### Exercise brief
Across the listing below, how many lines hold "computer"? Reply with the number by itself.

### The records
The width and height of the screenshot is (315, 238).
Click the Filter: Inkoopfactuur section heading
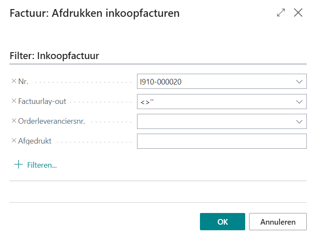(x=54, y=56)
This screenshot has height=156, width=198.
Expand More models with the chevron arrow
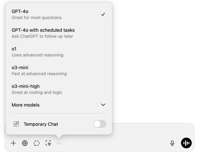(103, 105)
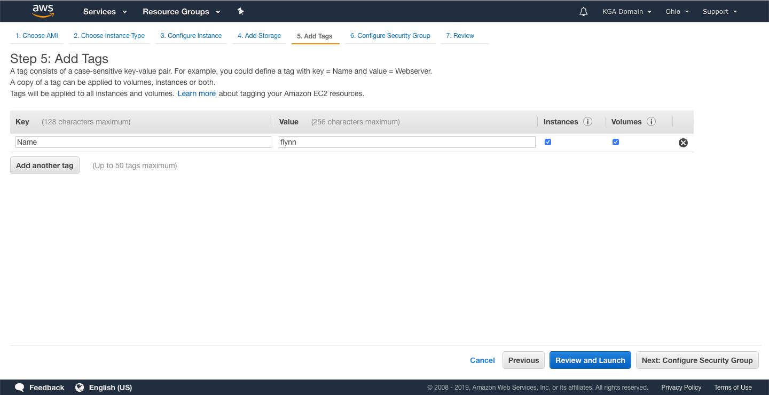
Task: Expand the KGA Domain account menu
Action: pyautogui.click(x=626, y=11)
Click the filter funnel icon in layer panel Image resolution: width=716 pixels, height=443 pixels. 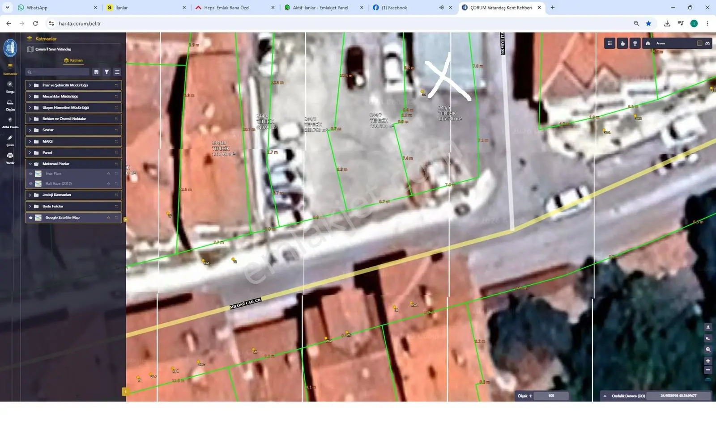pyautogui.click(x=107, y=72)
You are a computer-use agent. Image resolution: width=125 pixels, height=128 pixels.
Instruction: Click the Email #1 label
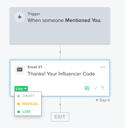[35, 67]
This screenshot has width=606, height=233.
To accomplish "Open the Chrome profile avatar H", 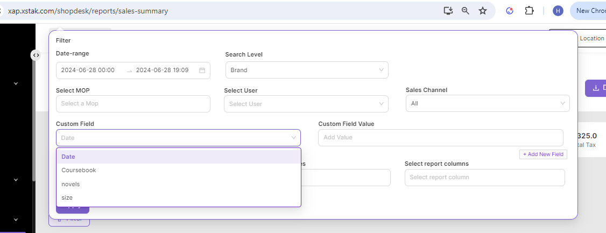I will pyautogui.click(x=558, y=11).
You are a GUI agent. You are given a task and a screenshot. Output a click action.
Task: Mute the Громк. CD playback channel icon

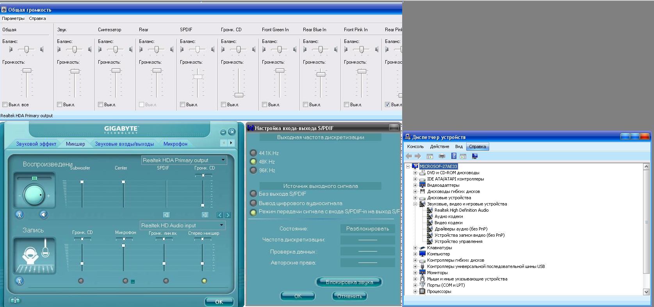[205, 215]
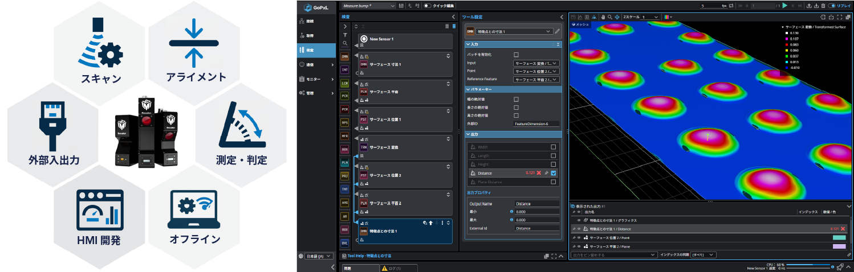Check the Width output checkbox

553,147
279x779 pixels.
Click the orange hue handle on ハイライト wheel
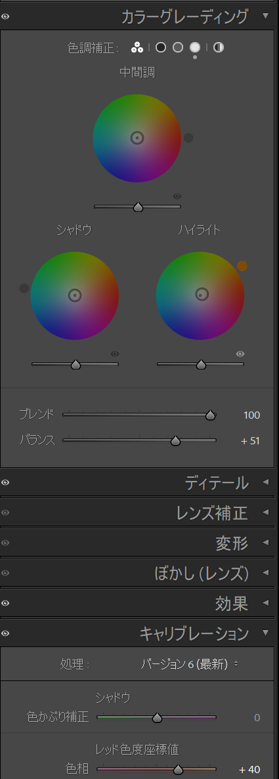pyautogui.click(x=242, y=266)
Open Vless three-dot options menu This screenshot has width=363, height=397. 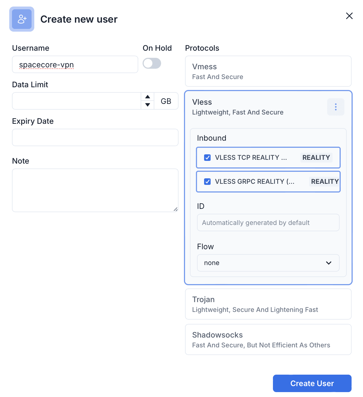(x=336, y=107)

---

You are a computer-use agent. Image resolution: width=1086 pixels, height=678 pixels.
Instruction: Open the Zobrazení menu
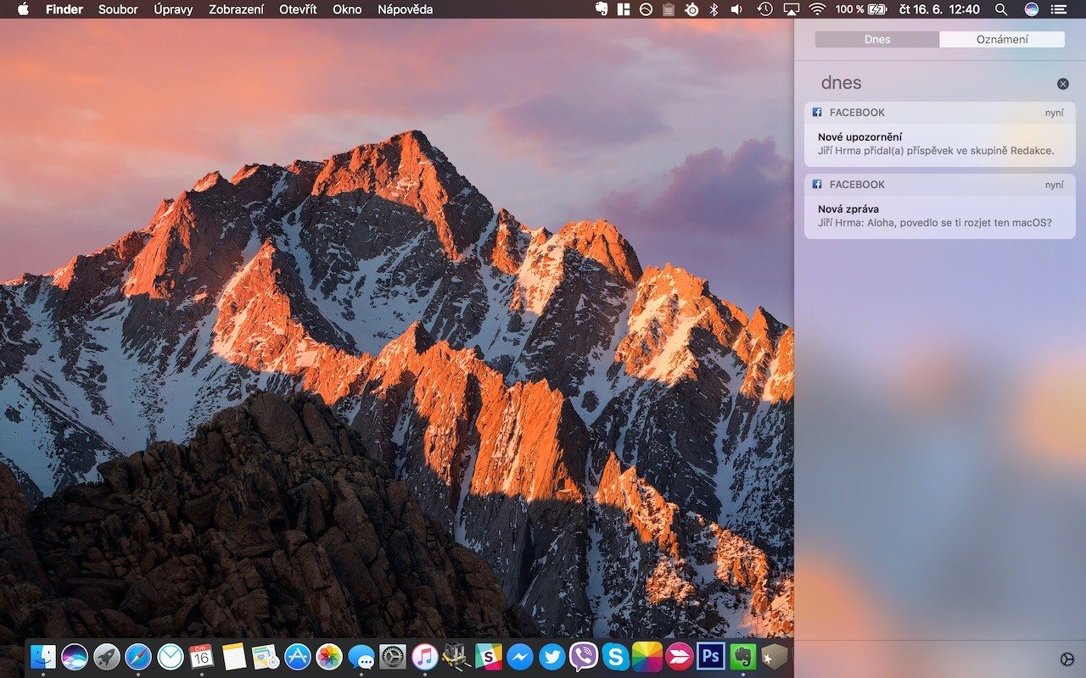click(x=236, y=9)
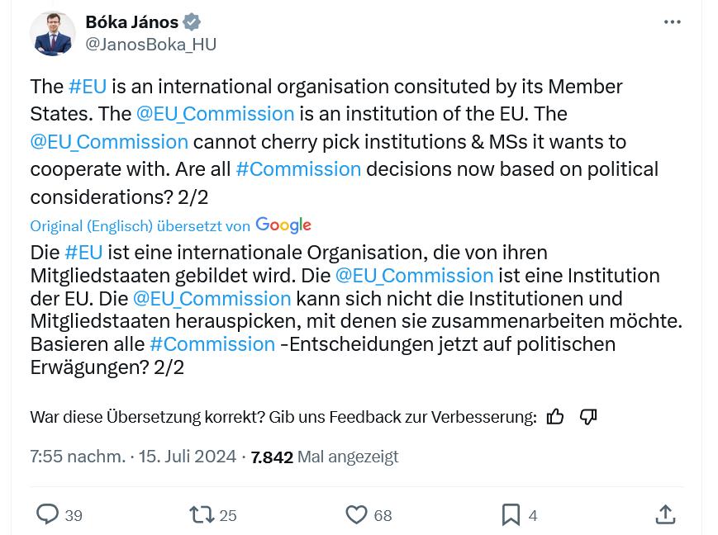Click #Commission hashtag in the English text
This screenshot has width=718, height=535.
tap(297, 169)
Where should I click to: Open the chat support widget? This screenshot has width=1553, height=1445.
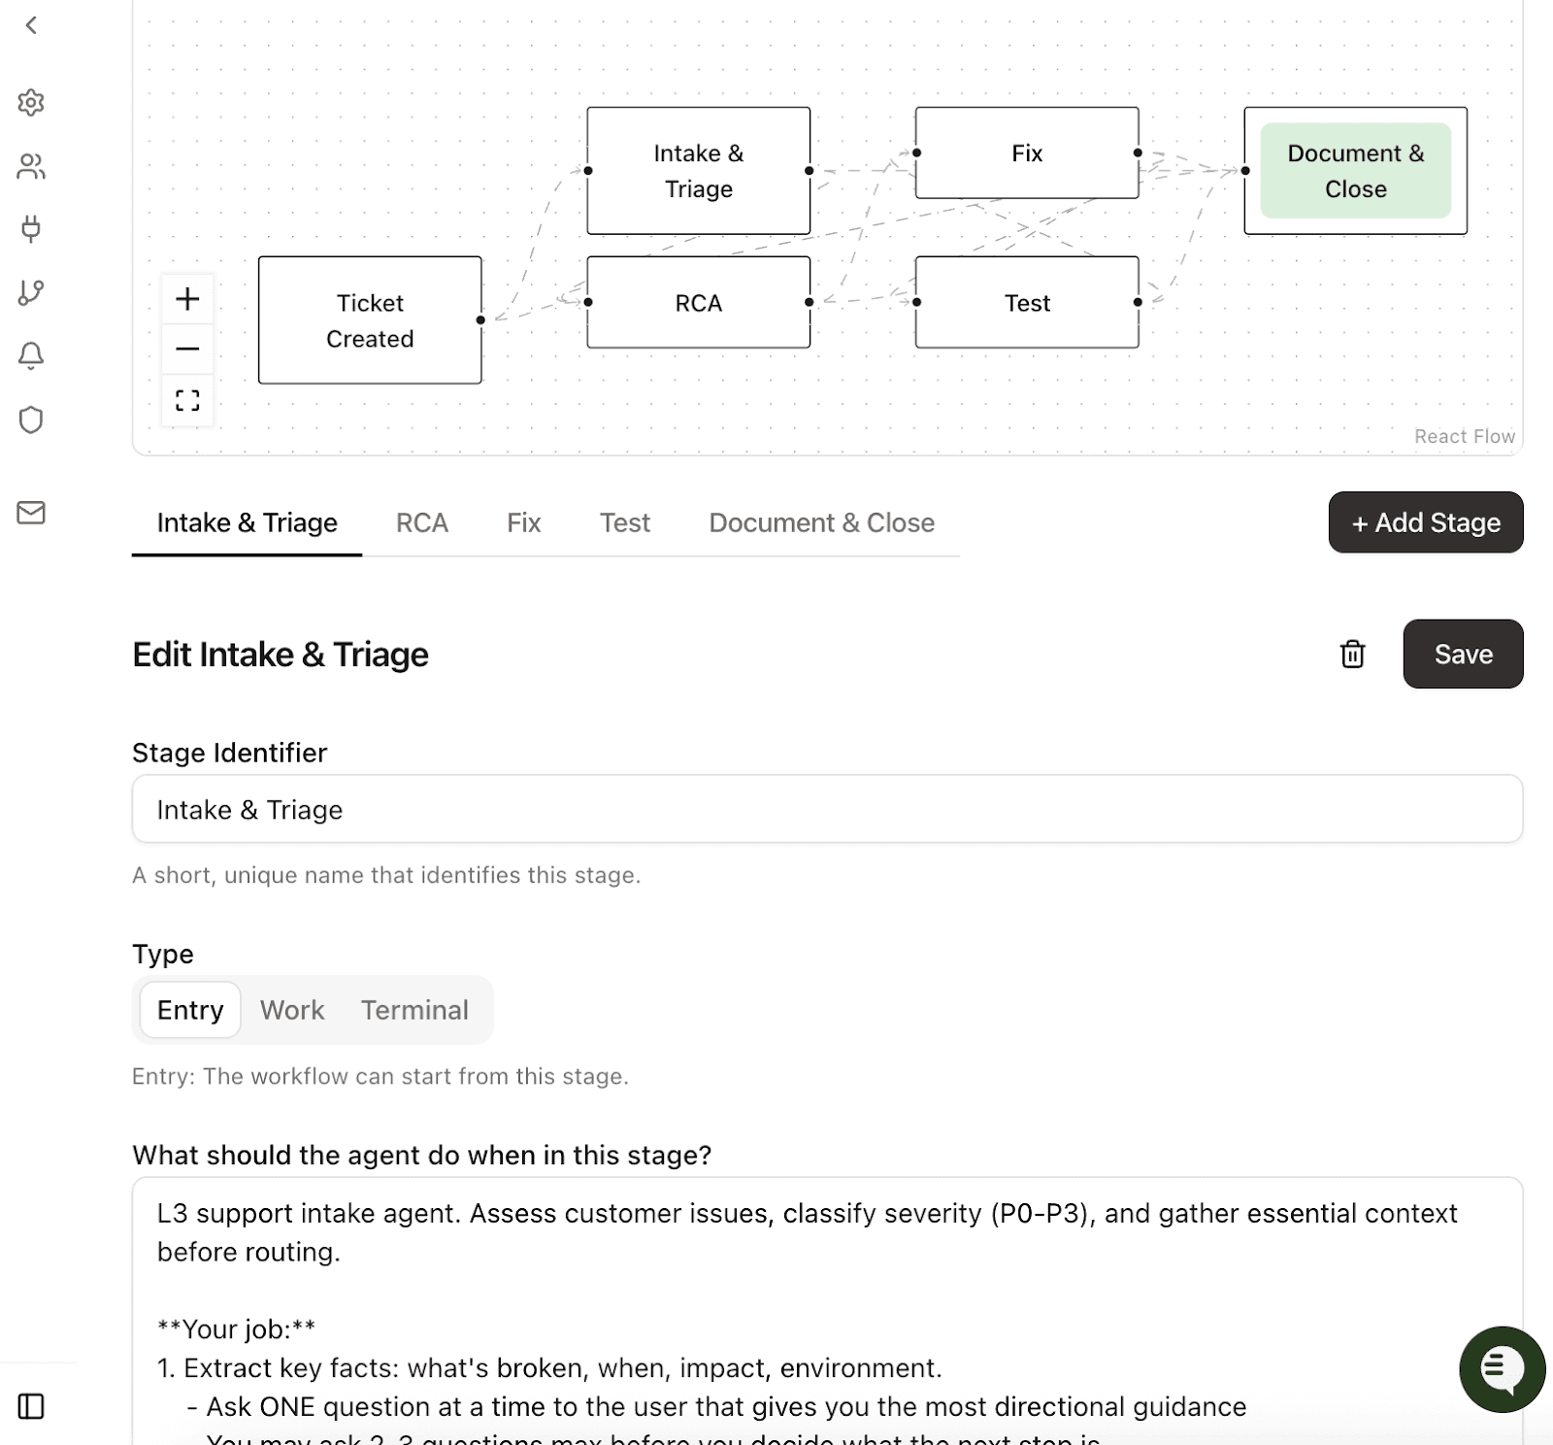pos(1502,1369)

### Answer below
2